Revenant à la synthèse après de multiples effets, Sugar Bytes nous propose avec Cyclop un gros synthé mono pour des grosses basses avec de grosses modulations.
Mine de rien, certains éditeurs font leur chemin loin du bruit médiatique, en proposant des produits qui répondent à un besoin, une mode ou créent une approche ou une technique nouvelles, quand ce n’est pas un mélange de tout ça. Ainsi, l’éditeur Sugar Bytes a, au fur et à mesure de ses sorties, imposé une approche inhabituelle et un son très caractéristique, via une série de produits originaux, basés sur des filtres modulés aux possibilités formantiques (Wow), faisant appel à des commandes inhabituelles (effets commandés par notes Midi pour Artillery et Artillery 2), proposant des séquenceurs d’effets (Effectrix), des step sequencers Midi (Thesys), des séquenceurs d’accords (Consequence), des synthés (Unique), des Channel Strip (Vogue), etc., le tout à des prix restant raisonnables. Et l’éditeur a su intégrer dans l’un ou l’autre de ses produits les techniques et fonctionnalités développées au fur et à mesure de ses sorties de produits.

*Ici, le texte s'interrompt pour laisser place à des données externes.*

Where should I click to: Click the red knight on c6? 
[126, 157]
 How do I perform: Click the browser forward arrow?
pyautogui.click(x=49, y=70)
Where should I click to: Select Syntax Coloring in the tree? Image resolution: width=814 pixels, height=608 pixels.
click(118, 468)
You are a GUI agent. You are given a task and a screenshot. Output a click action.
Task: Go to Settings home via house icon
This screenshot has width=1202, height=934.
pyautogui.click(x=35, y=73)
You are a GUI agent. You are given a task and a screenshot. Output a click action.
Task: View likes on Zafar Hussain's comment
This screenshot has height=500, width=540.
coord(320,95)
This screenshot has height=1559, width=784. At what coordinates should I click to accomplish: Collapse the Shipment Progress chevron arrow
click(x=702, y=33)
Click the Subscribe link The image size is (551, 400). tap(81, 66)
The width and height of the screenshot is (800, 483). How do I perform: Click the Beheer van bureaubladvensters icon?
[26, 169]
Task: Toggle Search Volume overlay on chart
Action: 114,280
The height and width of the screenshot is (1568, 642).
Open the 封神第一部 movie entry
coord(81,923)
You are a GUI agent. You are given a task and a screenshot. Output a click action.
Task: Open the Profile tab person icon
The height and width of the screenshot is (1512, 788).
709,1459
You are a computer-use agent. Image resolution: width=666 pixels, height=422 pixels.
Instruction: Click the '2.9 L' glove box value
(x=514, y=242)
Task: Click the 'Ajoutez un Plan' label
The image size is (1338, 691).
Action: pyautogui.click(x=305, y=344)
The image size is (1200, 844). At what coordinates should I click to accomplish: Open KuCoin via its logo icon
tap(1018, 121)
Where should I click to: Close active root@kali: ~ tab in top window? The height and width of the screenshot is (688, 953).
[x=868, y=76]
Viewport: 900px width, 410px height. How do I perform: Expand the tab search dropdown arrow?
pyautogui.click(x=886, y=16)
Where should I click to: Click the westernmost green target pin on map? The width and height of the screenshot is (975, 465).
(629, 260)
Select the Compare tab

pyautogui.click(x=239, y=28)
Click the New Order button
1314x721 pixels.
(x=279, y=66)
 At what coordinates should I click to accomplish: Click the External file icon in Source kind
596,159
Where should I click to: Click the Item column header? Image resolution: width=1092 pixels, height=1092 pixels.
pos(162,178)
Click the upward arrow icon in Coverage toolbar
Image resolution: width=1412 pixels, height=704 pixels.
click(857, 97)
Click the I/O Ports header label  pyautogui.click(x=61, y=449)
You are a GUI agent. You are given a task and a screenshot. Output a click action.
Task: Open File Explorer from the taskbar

C’est après une longue période consacrée aux effets (à l’exception de Guitarist, six cordes virtuelle, non testée sur AF), que Sugar Bytes nous présente Cyclop, synthétiseur monophonique dédié aux basses, avec une orientation revendiquée dubstep/wobble bass. Y retrouve-t-on des éléments connus des utilisateurs d’autres produits de la marque, quelle est la part de nouveautés ? Autant de questions qui appellent une revue de détail.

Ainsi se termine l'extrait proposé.